START Data provided

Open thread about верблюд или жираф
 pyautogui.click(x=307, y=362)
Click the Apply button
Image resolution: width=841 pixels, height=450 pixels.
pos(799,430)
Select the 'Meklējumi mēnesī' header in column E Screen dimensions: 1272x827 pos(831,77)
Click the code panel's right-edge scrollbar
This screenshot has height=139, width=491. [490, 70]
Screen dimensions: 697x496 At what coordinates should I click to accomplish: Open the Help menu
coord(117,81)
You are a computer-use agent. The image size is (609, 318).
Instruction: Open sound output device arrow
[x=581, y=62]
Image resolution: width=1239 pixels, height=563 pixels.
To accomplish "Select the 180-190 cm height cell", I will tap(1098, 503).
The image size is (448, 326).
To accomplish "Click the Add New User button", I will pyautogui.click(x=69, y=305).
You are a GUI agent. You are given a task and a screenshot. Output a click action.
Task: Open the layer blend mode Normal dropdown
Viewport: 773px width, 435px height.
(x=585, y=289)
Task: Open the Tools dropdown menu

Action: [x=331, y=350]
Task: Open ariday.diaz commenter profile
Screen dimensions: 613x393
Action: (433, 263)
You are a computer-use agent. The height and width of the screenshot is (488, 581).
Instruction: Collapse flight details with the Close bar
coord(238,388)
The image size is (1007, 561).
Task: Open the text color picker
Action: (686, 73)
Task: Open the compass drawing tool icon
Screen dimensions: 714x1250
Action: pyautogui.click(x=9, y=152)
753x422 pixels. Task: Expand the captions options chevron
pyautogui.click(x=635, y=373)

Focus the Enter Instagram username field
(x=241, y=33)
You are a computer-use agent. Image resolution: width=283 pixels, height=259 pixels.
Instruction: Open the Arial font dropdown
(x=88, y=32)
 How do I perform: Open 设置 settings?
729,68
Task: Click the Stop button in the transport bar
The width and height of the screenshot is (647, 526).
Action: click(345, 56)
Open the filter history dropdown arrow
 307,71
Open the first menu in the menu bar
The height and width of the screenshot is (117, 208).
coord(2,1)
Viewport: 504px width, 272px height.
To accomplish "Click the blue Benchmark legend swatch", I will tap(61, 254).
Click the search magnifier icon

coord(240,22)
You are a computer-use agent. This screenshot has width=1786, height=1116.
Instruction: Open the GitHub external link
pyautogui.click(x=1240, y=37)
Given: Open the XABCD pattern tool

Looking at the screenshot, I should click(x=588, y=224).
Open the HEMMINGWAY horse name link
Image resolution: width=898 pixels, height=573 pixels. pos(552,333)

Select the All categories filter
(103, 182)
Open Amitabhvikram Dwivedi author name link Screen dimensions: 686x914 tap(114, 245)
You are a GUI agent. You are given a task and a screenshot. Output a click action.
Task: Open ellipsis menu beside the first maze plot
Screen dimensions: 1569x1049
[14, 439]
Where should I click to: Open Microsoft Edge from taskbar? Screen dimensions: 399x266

END Data provided

• _Exercise description_
Using the entries above, quote each line verbatim from the first through the line that contains "The image size is (448, 326).".

• _Answer_
Open thread about верблюд или жираф
 pyautogui.click(x=307, y=362)
Click the Apply button
Image resolution: width=841 pixels, height=450 pixels.
pos(799,430)
Select the 'Meklējumi mēnesī' header in column E Screen dimensions: 1272x827 pos(831,77)
Click the code panel's right-edge scrollbar
This screenshot has height=139, width=491. [490, 70]
Screen dimensions: 697x496 At what coordinates should I click to accomplish: Open the Help menu
coord(117,81)
You are a computer-use agent. The image size is (609, 318).
Instruction: Open sound output device arrow
[x=581, y=62]
Image resolution: width=1239 pixels, height=563 pixels.
To accomplish "Select the 180-190 cm height cell", I will tap(1098, 503).
The image size is (448, 326).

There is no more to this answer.